Том 3. Очерки и рассказы 1888-1895
Шрифт:
— Кто говорит-худо?
— Мышки задушили, — бросил кто-то предположение.
— Мышки, не иначе, — согласился дядя Василий, — есть этакие люди, что шило знают, где ткнуть, как они схватят: тут вот где-то… Проходит.
— Ооой!
Мимо шел старик Асимов, остановился, тряхнул головой и проговорил, идя дальше:
— Слезами горю не поможешь.
— И то, — согласилась Драчена, — идем, милая, — потянула она Акулину, — идем в избу, что при народе плакать?
Успокоили бабу. Сидит Акулина
— Ты что — патентованная? — как-то в начале лета, захватив ее одну в поле, спросил толстый, вздутый, охотник до баб, управитель, слезая с бегунков и подходя к ней.
— Чего? — угрюмо собралась Акулина.
Управитель уже был около нее и жестами перевел смысл своего вопроса. Против жестов Акулина ничего особенного не имела, но против дальнейших попыток так энергично восстала, что, как ни бился управитель, так и убрался ни с чем.
— Напрасно, — говорил он, садясь на бегунки, — может, и пригодился бы когда.
Акулина, конечно, соглашалась, что пригодился бы, а не будь этого, так разве не сумела бы она ему закатить такую плюху, что он и не устоял бы, пожалуй.
— Напрасно, — подбирал вожжи управитель.
«Напрасно-то, напрасно, — думала Акулина, — ну да все-таки поезжай с богом: не из-за чего греха-то на душу принимать с тобой».
Так и уехал управитель ни с чем.
С тех пор и был сердит на Акулину. Едет и не смотрит. Красные, толстые губы сожмет пузырем и надуется: вот я какой! Акулина только усмехается, бывало, ему вслед.

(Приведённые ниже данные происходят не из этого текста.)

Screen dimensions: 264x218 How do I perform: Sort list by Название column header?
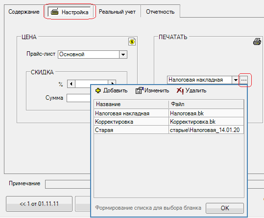131,104
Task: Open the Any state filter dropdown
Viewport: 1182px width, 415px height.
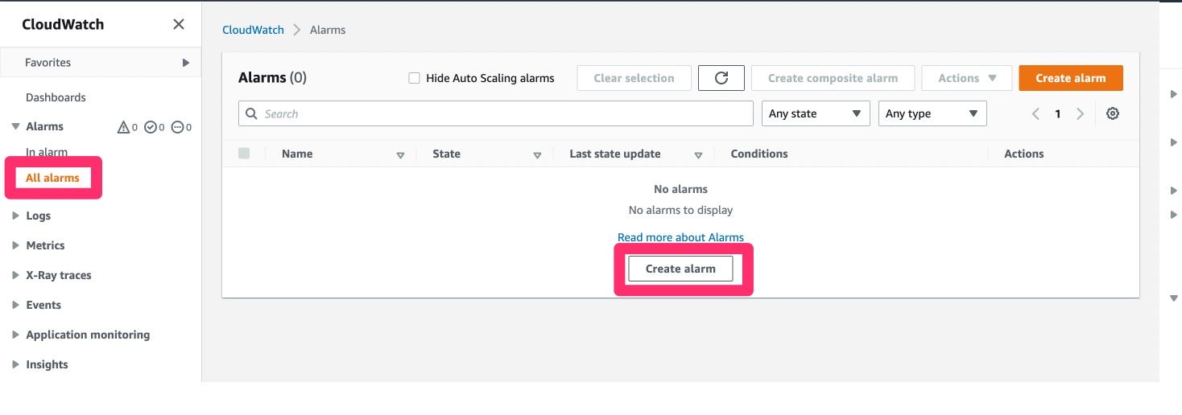Action: (816, 114)
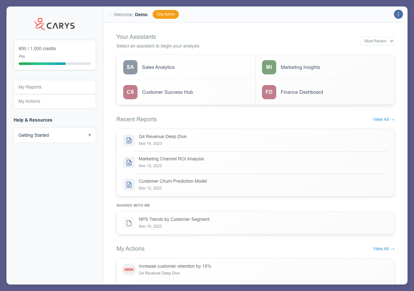Image resolution: width=414 pixels, height=291 pixels.
Task: Click the Org Admin badge
Action: coord(166,14)
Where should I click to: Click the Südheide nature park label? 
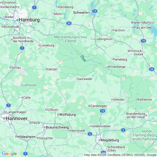click(28, 85)
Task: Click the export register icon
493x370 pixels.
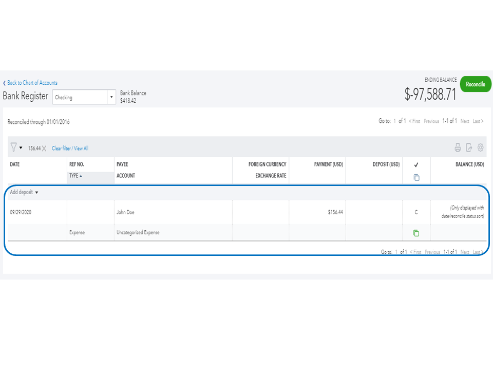Action: tap(469, 148)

Побилась без лошади Акулина и видит, что все дело повалится у нее, если не добьется коня: и озимь не посеет, и снопов не свезет, и яровую не вспашет, — прямо хоть бросай все дело. Надеялась на урожай, и урожай незавидный вышел. Надвигался страшный призрак нужды: она да Бурко тащили еще как-нибудь на своих плечах восьмерых, а она одна — хоть лопни, а не справится. И решила Акулина во что бы то ни стало, а добиться лошади.
Однажды когда управительша уехала к вечерне, а Иван куда-то запропал, Акулина, наскоро омывши лицо и надев новый платок, пошла на барский двор прямо к управителю.

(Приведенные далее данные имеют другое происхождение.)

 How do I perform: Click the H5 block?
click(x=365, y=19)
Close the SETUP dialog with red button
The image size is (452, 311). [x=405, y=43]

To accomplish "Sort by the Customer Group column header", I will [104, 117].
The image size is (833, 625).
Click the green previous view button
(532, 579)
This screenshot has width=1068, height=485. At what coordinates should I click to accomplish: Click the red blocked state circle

— Иван Михайлович, я к тебе, — смущенно проговорила Акулина, остановившись у дверей его кабинета.
Она стояла красная, боря смущенье, стараясь улыбнуться, и смотрела исподлобья на Ивана Михайловича.
Иван Михайлович, — услышав чужой голос, прежде всего испугался. Он боялся всего: боялся, как огня, своей жены, боялся ночи, боялся караульщиков, крестьян, поджогов. Но зато, когда страх его оказывался напрасным, у него являлась потребность убедить и себя и других в том, что он не трус и, напротив, сам может на всякого нагнать страх. Иван Михайлович в таких случаях кряхтел, краснел, надувался и, по обыкновению плохо ворочая языком, точно рот у него был набит едой, начинал:
— Ты, пожалуйста… э… не думай… э… что я тебя испугался… э… Видишь?
Он показывал револьвер.
— Вот… одна минута… э… я человек горячий… я ничего не помню, когда рассержусь.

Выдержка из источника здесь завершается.